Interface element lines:

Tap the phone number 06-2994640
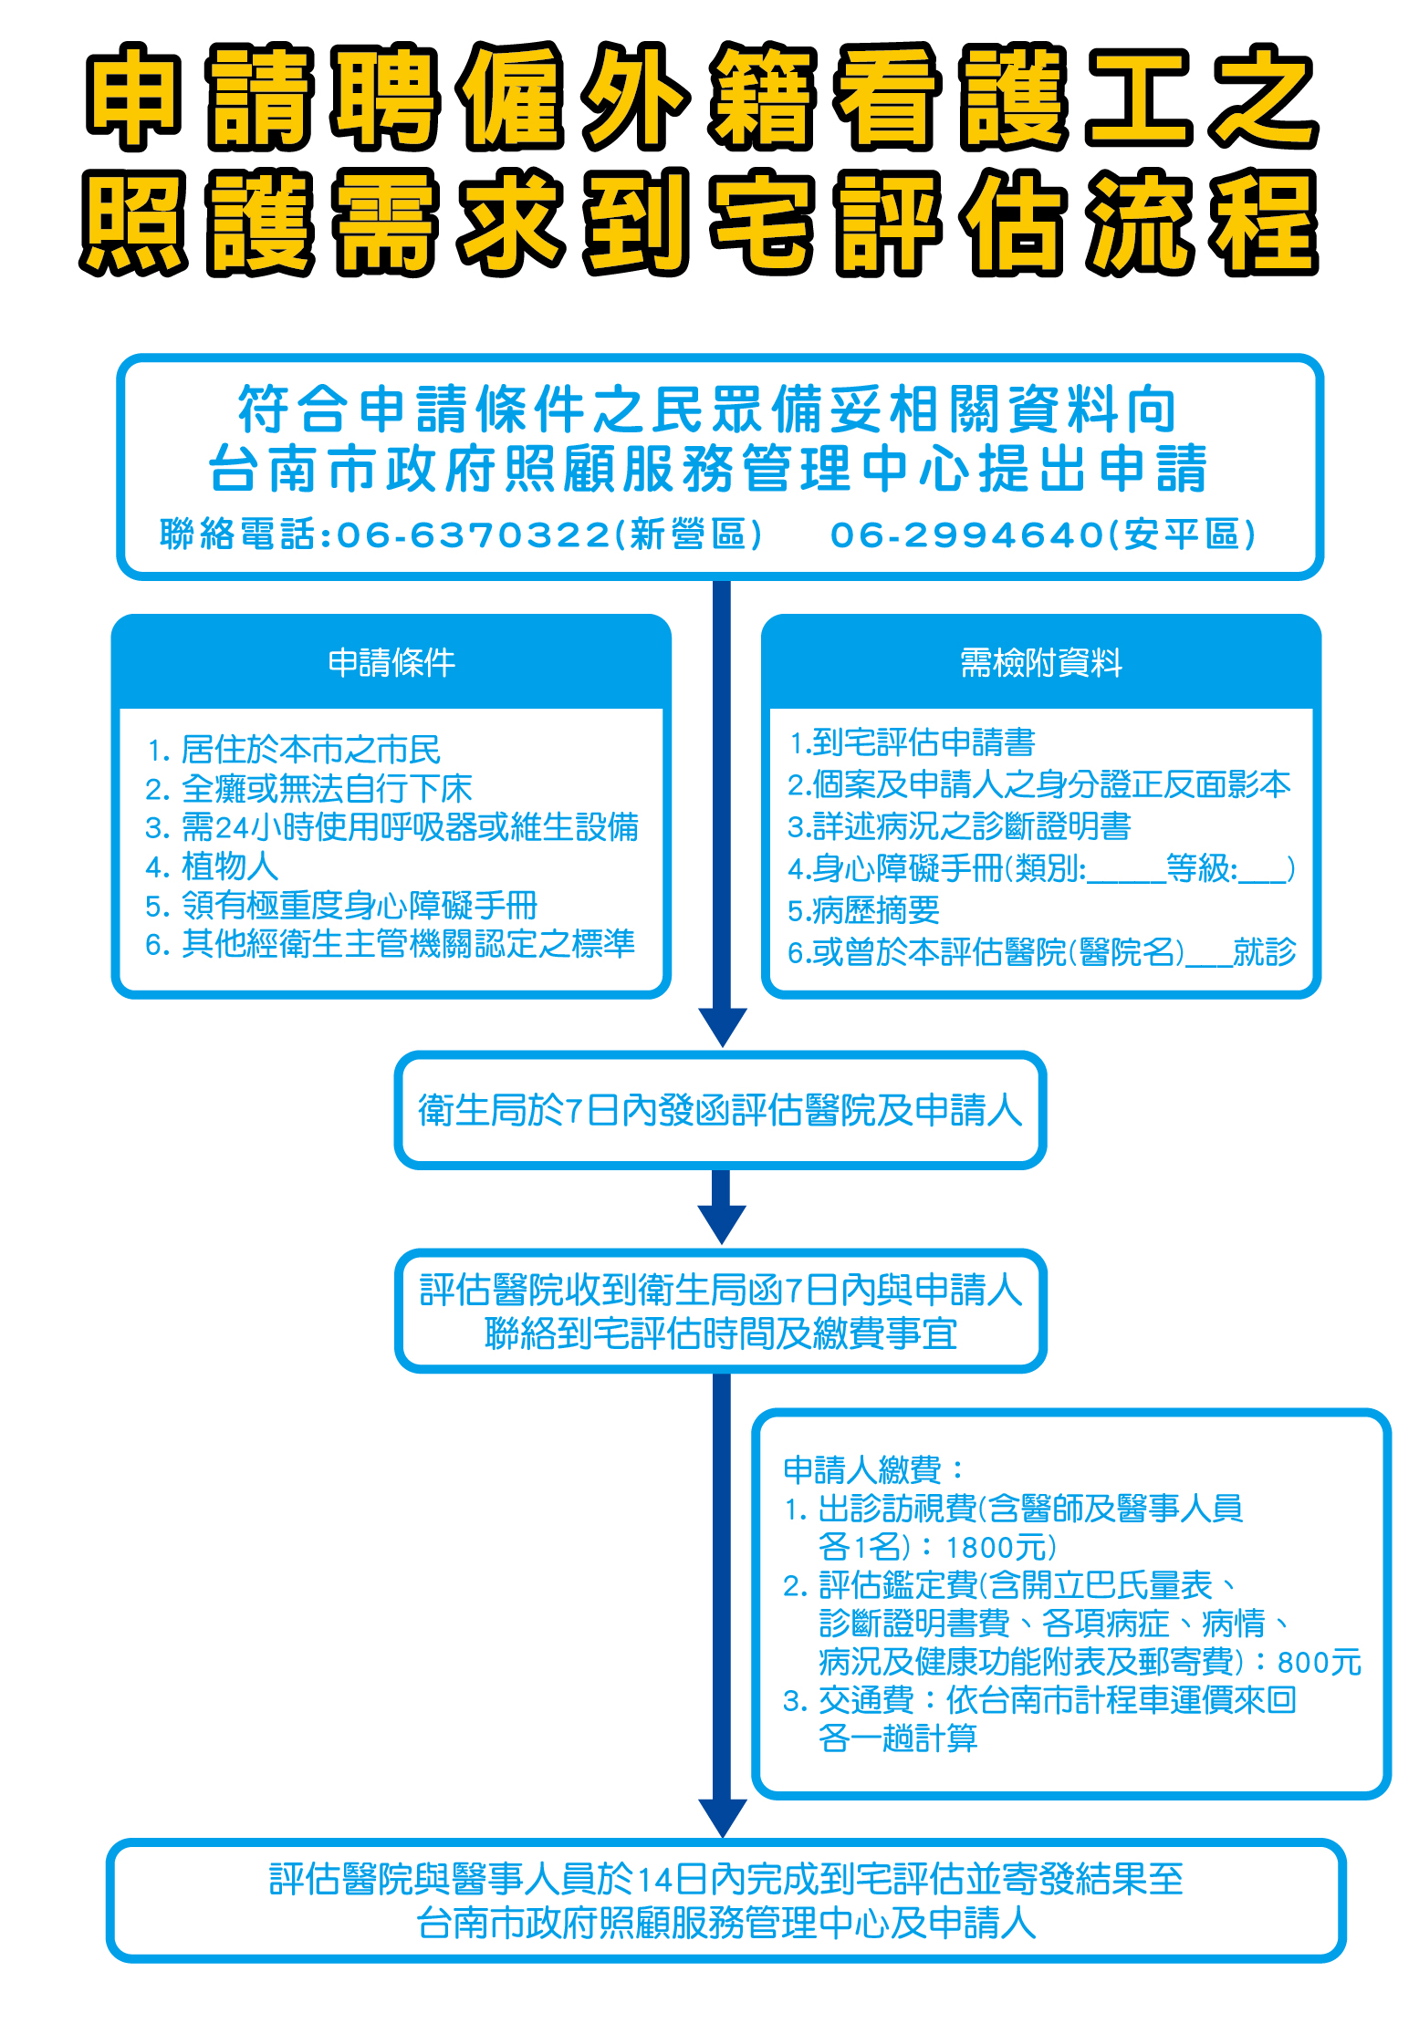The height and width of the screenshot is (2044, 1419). pyautogui.click(x=967, y=534)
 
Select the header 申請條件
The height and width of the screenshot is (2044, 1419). pyautogui.click(x=391, y=662)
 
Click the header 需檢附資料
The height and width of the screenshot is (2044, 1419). pyautogui.click(x=1041, y=662)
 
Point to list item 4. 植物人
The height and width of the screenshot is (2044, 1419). pyautogui.click(x=212, y=866)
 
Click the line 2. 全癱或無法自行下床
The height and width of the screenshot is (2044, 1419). pyautogui.click(x=308, y=788)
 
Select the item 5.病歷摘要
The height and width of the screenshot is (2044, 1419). pyautogui.click(x=863, y=909)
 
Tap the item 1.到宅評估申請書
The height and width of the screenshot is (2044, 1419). pyautogui.click(x=912, y=742)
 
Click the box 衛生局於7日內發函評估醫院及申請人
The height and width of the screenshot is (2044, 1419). pyautogui.click(x=720, y=1110)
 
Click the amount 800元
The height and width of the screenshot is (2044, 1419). pyautogui.click(x=1320, y=1662)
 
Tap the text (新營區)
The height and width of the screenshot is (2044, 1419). pyautogui.click(x=689, y=534)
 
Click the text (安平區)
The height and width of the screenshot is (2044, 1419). pyautogui.click(x=1183, y=534)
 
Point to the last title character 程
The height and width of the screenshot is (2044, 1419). pyautogui.click(x=1264, y=223)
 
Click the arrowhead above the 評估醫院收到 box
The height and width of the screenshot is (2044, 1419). pyautogui.click(x=722, y=1223)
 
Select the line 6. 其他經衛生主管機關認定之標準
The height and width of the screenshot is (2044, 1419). pyautogui.click(x=391, y=943)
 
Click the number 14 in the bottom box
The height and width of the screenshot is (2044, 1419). pyautogui.click(x=654, y=1880)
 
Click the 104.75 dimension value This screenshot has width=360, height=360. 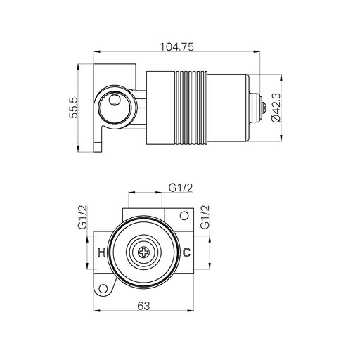(x=177, y=47)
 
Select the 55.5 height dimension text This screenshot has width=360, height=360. (x=74, y=108)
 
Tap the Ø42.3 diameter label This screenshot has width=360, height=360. (x=276, y=108)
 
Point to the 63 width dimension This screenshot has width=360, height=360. (x=143, y=306)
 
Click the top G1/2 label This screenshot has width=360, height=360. (x=181, y=188)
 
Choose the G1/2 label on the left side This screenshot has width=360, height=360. (x=82, y=217)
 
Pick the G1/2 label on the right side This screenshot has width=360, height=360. (x=205, y=217)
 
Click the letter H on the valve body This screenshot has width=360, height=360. (x=101, y=252)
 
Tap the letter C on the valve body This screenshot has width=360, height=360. (x=186, y=252)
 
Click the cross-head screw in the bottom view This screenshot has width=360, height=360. (x=143, y=252)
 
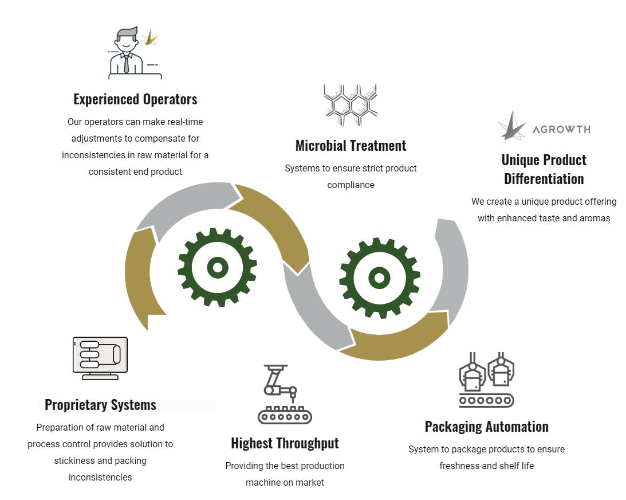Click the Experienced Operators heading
(135, 99)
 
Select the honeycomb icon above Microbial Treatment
(350, 105)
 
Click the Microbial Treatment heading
(351, 146)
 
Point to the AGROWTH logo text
(561, 129)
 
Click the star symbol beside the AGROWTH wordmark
(511, 126)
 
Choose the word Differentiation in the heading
(544, 178)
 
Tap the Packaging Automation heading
(486, 427)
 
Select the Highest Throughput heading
(285, 443)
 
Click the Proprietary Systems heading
(100, 405)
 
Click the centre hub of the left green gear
(217, 267)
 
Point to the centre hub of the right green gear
(379, 278)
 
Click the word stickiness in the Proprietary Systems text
(76, 460)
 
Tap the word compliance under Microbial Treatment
(351, 185)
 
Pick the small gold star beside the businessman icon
(151, 38)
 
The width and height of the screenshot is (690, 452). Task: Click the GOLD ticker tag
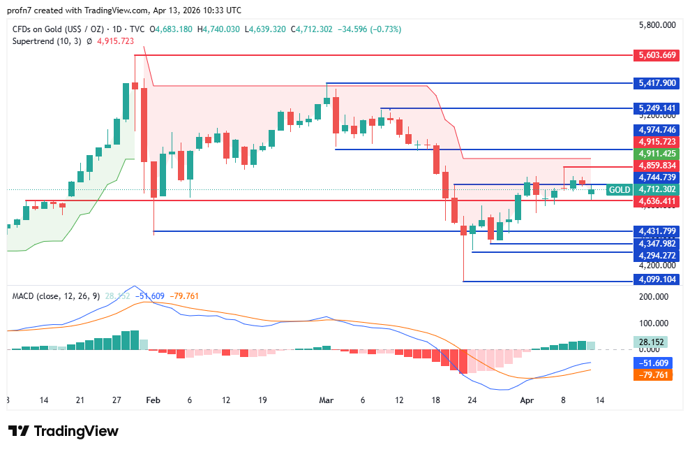tap(619, 189)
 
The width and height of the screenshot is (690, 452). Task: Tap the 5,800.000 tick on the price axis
tap(657, 25)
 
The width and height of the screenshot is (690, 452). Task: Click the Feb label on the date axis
tap(153, 400)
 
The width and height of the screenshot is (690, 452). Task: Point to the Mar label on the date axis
tap(326, 400)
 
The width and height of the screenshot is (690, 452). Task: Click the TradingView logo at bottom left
tap(63, 431)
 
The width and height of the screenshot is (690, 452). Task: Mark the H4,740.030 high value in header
tap(218, 29)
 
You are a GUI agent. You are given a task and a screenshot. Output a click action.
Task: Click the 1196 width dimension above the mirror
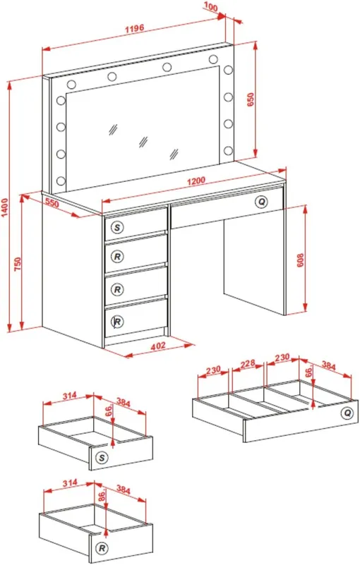pos(135,28)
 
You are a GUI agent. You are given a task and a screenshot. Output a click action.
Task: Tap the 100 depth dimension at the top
pos(211,6)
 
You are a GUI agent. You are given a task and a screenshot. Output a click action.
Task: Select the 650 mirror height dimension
pos(251,99)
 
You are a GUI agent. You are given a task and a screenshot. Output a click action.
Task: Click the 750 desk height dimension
pos(18,264)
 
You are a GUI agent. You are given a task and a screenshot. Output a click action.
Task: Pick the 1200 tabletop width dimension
pos(196,181)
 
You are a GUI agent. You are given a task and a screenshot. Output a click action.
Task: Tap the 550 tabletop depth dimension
pos(52,204)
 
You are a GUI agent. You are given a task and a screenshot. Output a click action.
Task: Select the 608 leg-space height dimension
pos(300,260)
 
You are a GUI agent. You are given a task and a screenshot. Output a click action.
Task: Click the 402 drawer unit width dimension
pos(158,346)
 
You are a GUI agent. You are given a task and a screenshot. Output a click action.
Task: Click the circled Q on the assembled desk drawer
pos(261,201)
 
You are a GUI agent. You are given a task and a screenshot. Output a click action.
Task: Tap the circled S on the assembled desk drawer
pos(117,227)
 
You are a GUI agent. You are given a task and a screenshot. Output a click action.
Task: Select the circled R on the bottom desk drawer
pos(117,321)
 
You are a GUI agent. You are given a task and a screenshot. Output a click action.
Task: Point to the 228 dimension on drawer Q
pos(248,364)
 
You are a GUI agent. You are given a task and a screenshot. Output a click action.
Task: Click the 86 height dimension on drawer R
pos(102,495)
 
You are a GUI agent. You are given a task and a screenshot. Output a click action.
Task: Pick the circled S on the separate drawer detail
pos(102,458)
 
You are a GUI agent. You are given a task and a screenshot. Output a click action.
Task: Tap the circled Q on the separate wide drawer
pos(347,413)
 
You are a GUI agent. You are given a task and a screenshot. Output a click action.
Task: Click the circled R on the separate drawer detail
pos(102,549)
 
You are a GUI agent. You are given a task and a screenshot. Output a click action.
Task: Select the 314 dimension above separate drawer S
pos(70,396)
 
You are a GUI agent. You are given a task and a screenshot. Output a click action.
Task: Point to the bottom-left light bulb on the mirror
pos(61,180)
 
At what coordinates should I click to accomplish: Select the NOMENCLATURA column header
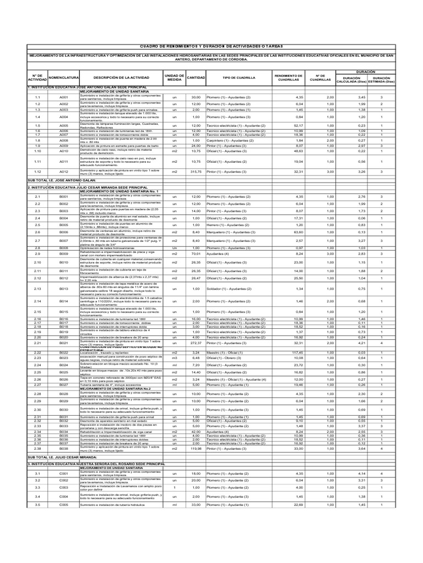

Written instruction: Write out again the part of the lines above that opens with the line containing "Click the Microbial Treatment heading" and closes with the line containing "tap(153, 400)", both ends included, and shift every coordinate in the answers by adding 95 to it. Leave the pictures out.

Solved problem:
Click the Microbial Treatment heading
(446, 241)
 
Point to the AGROWTH logo text
(656, 224)
 
Click the star symbol beside the AGROWTH wordmark
(606, 221)
 
Choose the word Differentiation in the heading
(639, 273)
 
Tap the Packaging Automation heading
(581, 522)
 
Select the Highest Throughput heading
(380, 538)
 
Click the Proprietary Systems heading
(195, 500)
 
Click the centre hub of the left green gear
(312, 362)
 
Point to the centre hub of the right green gear
(474, 373)
 
Click the word stickiness in the Proprietary Systems text
(171, 555)
 
Tap the word compliance under Microbial Treatment
(446, 280)
 
Pick the small gold star beside the businessman icon
(246, 133)
 
The width and height of the screenshot is (690, 452). Task: Click the GOLD ticker tag
tap(714, 284)
 
The width and height of the screenshot is (690, 452). Task: Tap the 5,800.000 tick on the price axis
tap(752, 120)
 
The width and height of the screenshot is (690, 452). Task: Click the Feb label on the date axis
tap(248, 495)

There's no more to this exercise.